Billie Carleton was an English musical comedy actress, real name Florence Leonora Stewart, who was the daughter of a chorus singer and unknown father.
She left home at 15 to work on the stage in London and rose to fame in the 1914 revue Watch Your Step.
By 1917, she played a flapper in the musical The Boy and in August 1918, she took the starring role of Phyllis Harcourt in The Freedom of the Seas at the Haymarket Theatre.
She briefly became the youngest leading lady in the West End.
On 27 November 1918, she attended a Victory Ball held at the Royal Albert Hall after her performance at the theatre.
She later retired with friends to her apartment at the Savoy Court Mansions (an annexe of the Savoy Hotel). And it was here she was discovered the next morning by her maid, dead at the age of 22.
A coroner’s inquest found Ms Carleton had died of a cocaine overdose and at a subsequent court case her friend the actor and costumier Reggie de Veulle pleaded guilty to supplying her with drugs.
Ms Carleton’s death was a scandal which both fascinated and horrified the public as details emerged of the drinking and drug-taking in her social circles.
Edgar Manning, also know as Eddie Manning, was a jazz musician who earned the title “Dope King” in 20s London.

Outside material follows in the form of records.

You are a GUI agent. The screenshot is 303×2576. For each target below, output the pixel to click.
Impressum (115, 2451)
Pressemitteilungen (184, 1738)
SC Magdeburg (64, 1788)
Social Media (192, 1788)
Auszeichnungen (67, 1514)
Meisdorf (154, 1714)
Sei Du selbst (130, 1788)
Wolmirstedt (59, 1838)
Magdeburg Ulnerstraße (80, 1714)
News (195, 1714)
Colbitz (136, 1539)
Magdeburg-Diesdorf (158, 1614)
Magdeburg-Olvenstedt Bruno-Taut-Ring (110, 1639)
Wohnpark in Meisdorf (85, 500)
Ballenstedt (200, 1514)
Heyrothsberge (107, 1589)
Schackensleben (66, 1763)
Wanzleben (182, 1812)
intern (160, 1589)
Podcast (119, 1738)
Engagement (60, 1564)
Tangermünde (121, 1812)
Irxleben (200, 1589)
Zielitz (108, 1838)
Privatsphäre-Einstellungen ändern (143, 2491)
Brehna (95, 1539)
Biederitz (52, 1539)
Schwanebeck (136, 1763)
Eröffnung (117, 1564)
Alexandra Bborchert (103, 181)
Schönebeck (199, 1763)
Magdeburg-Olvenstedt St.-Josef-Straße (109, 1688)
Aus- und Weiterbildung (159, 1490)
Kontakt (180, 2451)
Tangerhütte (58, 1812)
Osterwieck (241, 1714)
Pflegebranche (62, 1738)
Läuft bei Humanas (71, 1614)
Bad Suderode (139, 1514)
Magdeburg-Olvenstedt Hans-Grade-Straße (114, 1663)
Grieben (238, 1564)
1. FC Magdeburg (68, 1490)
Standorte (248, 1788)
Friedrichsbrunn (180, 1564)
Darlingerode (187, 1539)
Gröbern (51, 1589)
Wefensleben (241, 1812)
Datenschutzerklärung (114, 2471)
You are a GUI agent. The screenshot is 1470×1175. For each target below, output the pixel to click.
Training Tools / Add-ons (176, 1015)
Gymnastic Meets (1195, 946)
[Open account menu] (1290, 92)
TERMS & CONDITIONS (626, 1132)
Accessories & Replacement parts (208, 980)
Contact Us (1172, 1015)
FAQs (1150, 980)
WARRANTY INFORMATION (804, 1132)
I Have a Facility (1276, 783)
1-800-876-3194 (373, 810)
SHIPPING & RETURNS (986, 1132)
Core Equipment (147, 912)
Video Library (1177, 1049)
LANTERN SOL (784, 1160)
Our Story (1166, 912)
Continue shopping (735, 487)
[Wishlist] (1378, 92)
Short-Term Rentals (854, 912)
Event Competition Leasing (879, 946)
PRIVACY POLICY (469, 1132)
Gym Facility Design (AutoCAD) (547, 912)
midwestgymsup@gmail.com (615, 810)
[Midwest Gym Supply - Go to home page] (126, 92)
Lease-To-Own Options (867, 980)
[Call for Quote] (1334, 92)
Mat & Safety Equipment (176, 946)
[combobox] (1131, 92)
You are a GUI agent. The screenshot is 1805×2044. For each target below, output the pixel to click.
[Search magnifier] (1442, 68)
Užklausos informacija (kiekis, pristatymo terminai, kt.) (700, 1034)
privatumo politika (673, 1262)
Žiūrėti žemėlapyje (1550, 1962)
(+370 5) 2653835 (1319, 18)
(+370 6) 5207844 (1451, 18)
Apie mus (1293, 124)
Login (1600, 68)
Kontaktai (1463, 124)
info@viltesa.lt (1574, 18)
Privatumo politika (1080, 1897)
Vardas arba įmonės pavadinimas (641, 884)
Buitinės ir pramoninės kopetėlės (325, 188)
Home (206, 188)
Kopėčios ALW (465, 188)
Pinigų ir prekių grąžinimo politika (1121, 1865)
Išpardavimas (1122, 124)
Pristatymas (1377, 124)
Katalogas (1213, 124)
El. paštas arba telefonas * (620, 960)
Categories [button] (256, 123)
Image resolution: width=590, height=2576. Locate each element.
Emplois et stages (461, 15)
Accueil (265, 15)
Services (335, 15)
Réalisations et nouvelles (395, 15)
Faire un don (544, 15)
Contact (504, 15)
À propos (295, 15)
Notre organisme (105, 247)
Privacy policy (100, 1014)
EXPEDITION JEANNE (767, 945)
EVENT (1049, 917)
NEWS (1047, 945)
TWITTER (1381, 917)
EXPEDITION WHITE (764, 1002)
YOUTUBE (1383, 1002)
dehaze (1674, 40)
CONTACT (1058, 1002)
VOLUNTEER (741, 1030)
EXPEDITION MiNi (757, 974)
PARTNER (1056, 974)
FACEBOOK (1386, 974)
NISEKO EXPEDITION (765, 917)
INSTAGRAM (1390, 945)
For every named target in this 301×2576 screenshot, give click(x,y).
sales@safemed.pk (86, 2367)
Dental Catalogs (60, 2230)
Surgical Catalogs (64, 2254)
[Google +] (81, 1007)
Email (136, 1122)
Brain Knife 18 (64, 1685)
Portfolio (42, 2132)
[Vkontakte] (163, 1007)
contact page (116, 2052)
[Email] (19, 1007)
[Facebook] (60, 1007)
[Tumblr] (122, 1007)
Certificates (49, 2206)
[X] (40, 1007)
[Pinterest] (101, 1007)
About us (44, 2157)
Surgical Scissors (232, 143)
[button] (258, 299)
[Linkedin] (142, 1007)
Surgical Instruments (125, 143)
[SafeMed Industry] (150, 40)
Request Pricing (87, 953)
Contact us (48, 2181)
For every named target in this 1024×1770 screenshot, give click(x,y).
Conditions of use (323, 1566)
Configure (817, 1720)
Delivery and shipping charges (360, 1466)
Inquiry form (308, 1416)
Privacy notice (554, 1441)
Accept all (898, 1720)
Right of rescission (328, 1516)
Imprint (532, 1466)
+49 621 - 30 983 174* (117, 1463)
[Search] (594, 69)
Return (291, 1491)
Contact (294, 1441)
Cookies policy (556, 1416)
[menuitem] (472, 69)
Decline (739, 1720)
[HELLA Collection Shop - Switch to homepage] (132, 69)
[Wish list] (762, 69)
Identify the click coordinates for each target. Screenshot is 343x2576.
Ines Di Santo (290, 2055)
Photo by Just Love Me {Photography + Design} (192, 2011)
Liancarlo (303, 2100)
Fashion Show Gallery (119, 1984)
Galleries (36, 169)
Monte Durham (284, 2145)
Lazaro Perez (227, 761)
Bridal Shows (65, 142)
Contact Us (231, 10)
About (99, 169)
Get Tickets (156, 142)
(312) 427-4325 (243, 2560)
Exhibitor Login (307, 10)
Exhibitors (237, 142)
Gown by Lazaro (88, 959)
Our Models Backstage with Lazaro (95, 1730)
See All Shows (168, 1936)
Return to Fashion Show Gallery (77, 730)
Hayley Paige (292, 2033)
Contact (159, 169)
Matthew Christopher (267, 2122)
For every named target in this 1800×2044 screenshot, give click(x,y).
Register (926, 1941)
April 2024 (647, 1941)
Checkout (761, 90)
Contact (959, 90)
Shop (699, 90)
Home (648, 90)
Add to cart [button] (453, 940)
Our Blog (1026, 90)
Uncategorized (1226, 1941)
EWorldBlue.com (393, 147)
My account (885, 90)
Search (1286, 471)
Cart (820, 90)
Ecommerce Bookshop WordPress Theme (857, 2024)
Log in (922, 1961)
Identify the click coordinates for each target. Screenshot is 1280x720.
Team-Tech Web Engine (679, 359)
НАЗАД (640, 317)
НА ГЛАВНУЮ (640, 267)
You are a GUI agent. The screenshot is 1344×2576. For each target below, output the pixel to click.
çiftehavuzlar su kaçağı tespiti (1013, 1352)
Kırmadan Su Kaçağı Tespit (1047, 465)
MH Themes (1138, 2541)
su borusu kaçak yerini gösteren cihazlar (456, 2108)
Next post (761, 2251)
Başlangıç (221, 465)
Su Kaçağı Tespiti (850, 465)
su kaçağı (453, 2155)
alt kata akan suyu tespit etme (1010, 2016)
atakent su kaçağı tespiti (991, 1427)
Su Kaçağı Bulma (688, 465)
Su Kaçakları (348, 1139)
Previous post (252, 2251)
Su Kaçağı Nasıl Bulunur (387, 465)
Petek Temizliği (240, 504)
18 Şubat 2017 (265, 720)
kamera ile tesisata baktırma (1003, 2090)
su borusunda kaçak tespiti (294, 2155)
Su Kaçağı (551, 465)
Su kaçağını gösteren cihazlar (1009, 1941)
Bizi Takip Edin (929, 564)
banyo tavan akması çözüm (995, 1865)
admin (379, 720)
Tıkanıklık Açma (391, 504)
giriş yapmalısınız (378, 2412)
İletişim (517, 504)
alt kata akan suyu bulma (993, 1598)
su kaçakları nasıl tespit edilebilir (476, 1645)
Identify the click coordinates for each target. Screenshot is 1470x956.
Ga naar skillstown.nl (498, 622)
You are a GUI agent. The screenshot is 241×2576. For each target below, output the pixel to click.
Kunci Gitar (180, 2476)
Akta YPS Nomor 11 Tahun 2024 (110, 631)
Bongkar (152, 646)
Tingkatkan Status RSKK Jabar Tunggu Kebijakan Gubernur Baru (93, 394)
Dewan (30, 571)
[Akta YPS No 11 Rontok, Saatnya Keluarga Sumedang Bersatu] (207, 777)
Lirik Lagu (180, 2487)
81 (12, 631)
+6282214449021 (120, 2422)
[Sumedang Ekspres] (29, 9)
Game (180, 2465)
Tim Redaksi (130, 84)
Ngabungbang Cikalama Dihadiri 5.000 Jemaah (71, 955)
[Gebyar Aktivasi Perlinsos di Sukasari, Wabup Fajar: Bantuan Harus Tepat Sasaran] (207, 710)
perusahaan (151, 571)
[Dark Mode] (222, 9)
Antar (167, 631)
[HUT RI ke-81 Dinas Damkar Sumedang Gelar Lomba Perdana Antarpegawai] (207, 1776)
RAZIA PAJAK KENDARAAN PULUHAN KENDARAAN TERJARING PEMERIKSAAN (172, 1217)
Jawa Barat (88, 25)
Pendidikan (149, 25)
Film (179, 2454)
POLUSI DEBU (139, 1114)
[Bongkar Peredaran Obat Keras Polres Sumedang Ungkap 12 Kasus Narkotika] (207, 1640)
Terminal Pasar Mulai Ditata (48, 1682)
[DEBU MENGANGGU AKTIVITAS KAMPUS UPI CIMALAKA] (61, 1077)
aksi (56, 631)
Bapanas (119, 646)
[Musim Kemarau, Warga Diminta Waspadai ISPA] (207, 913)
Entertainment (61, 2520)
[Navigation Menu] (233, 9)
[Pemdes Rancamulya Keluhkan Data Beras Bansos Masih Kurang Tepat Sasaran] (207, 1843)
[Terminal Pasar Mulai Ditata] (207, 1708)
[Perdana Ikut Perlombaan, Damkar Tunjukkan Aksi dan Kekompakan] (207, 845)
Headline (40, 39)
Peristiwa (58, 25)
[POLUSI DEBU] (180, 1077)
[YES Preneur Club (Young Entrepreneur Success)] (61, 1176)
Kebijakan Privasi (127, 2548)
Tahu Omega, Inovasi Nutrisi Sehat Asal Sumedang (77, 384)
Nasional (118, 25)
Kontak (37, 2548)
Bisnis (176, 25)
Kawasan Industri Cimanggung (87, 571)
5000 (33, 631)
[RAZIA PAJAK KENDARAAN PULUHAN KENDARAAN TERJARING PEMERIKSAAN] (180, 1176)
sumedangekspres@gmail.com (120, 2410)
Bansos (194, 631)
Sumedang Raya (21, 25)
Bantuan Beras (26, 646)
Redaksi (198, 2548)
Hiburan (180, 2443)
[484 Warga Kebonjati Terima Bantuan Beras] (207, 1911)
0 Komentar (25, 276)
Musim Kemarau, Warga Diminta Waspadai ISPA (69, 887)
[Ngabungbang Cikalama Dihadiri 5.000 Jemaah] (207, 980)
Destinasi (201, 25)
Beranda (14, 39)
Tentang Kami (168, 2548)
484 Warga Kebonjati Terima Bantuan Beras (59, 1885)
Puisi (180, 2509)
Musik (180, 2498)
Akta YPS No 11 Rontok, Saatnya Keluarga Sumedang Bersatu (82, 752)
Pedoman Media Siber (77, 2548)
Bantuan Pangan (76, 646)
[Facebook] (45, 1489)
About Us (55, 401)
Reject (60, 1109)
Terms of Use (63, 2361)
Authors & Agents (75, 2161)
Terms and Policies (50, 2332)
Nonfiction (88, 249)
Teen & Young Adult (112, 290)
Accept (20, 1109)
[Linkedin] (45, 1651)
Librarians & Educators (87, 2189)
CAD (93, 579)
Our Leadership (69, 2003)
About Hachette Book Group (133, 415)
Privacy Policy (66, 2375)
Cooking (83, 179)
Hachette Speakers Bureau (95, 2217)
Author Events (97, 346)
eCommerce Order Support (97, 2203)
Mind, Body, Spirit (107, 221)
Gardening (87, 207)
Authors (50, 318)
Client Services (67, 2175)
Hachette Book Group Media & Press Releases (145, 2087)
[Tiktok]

Born in Jamaica, he settled in London in 1916 and was reported to be a drug dealer in the West End.
He garnered a reputation as a drug trafficker and “pedlar of dope” and his frequent convictions saw his name appearing regularly in the press.
In 1929, he was found guilty of the theft of a car and other property and sentenced to three years in prison.
He died in Parkhurst Prison on the Isle of Wight in 1931.